Le 10 juillet, à Saint-Pétersbourg. / Natacha Pisarenko / AP

En 2016, quand la France avait éliminé l’Allemagne en demi-finales de l’Euro, beaucoup pensaient qu’elle était déjà presque championne d’Europe avant même d’affronter le Portugal. Les six Bleus présents ce soir-là et qui disputeront la finale dimanche 15 juillet face à la Croatie ne veulent pas revivre cette situation. Quand on perd, on souffre, et les Français ne veulent pas souffrir une nouvelle fois. Ils seront prêts dimanche, forts de cette expérience malheureuse. Ils ont retenu la leçon. La France a gagné tous ses matchs avant les tirs au but ou la prolongation, à la différence des Croates, elle va forcément avoir cette étiquette de favorite. L’expérience de Didier Deschamps va aussi aider l’équipe à appréhender cette finale.

De leur côté, les Croates sont forcément fatigués. Mais on peut aussi se dire qu’ils ne peuvent que croire à leur étoile après un tel parcours. Vont-ils être dans l’état d’esprit de se satisfaire d’être déjà en finale ? C’est toute la question. D’une manière plus générale, cette équipe m’a donné l’impression d’avoir deux visages pendant ce tournoi. Parfois, elle a été assez ordinaire, mais elle a été aussi brillante par ses individualités et même collectivement.

En demi-finales, j’ai trouvé les Croates presque résignés face à l’Angleterre en première mi-temps, qui a sans doute eu le tort de trop gérer à 1-0 pour elle. Après la pause, ils sont revenus sur le terrain avec une attitude complètement différente, ce n’était plus la même équipe. Sur son côté gauche, Ivan Perisic a été celui qui a déclenché la révolte. Par ses appels, ses dribbles et son but bien sûr, il a allumé la flamme et entraîné ses coéquipiers dans son sillage.

Des joueurs prêts à se sacrifier les uns pour les autres

Quand on prend les onze titulaires, presque tous évoluent dans de grands clubs européens. La qualité est présente, la maîtrise technique aussi. En milieu de terrain, on a un peu moins vu Ivan Rakitic. Il m’a donné l’impression d’être fatigué, de ne pas avoir le rayonnement qu’il a avec Barcelone tout au long de la saison. Luka Modric, lui, a évolué plus haut sur ces deux derniers matchs. Il est plus influent et dangereux dans ce positionnement.

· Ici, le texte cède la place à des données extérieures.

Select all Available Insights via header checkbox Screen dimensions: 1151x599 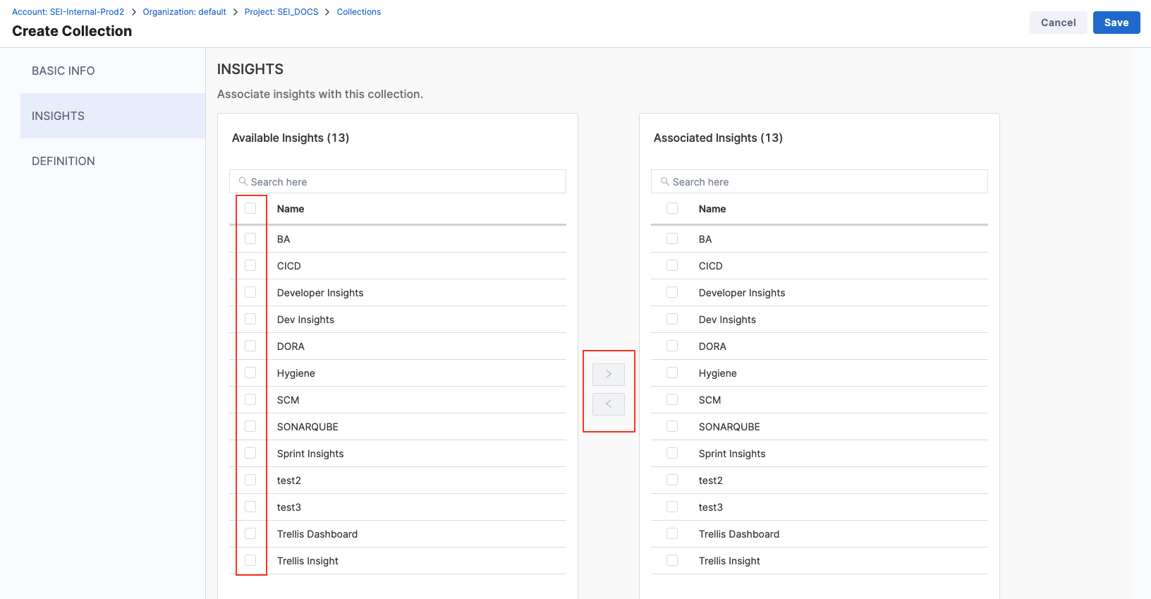click(x=250, y=208)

Il n’y aura pas de marquage particulier sur lui, puisque la France évolue dans un système de zone, mais on avait pu voir contre la Belgique que Paul Pogba avait exercé une surveillance plus particulière sur Marouane Fellaini, par exemple. Je fais confiance à Didier Deschamps pour définir quelle stratégie adopter avec Modric. A chaque match, il est parvenu à anticiper les problèmes posés par l’adversaire ou à y répondre très vite en cours de jeu.

Un élément me donne beaucoup de confiance pour dimanche. Sur tous ses matchs depuis les huitièmes de finale, l’équipe de France a été meilleure en seconde mi-temps au niveau athlétique, mais aussi sur le plan mental et collectif. Elle m’a donné l’impression de monter en puissance, ce qui est intéressant face à des Croates qui ont trois prolongations de trente minutes dans les jambes et sont allés au bout d’eux-mêmes. La fraîcheur mentale sera un atout important et je sens depuis le début une équipe avec des joueurs prêts à se sacrifier les uns pour les autres. C’est aussi ce que j’aime avec ces Bleus.

Gérard Houllier, ancien sélectionneur des Bleus, analysera pour « Le Monde » tous les matchs de l’équipe de France pendant la Coupe du monde.